7. When plaintiff constructed and used the gravel diversion dam at the site above described during 1932 and subsequent years, it did so under a claim of right, upon the assumption that it was entitled to so construct and use said dam. Plaintiff's action in this respect was open and notorious and no attempt was made to obtain permission or authority from the adjoining landowners for the construction and operation of the diversion dam. Plaintiff claimed that by the annual construction, maintenance and use of the gravel diversion dam in the manner described from 1932 to 1943, it had acquired a prescriptive right or easement for such purposes under the laws of California. There was no proof of the record of such right or easement in the land records of Yuba or Placer Counties. As an irrigation district, plaintiff was not taxable under the laws of the State and no taxes were paid on the easement claimed. The defendant was not formally notified of the asserted easement, but representatives of defendant who removed gravel from the bed of the Bear River, as hereinafter shown, knew of the existence and location of plaintiff's diversion dam. During the years 1932 to 1943, the owners of the lands on either side of the Bear River at the site of the diversion dam did not object to plaintiff's maintenance and use of the dam, and there is no proof that they took any action to prevent such use. Attorneys for the Lincoln Packing Company, which owned the land on the south side of the river at the site of the diversion dam, had some correspondence with the Attorney General after this suit was filed regarding the easement claimed by plaintiff.

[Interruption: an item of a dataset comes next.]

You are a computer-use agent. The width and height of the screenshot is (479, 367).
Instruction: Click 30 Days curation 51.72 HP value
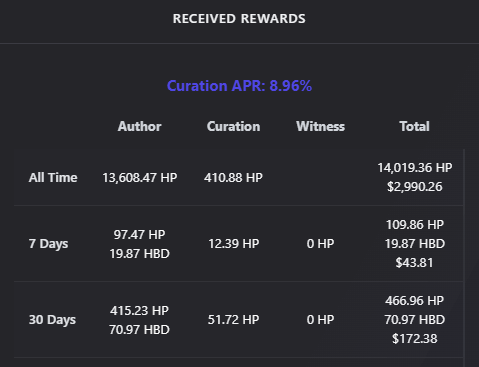tap(233, 320)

In a letter of March 2, 1945, the attorneys for the Company wrote the Attorney General in part as follows:

In both of your letters you make certain statements which in effect require us to pass upon the so-called "prescriptive easement" claimed by plaintiff. If the plaintiff claimed a prescriptive easement over the portion of the bed of the Bear River lying within the boundaries of the land of Lincoln Packing Company, the Company of course contends and would expect to prove that no such prescriptive easement existed.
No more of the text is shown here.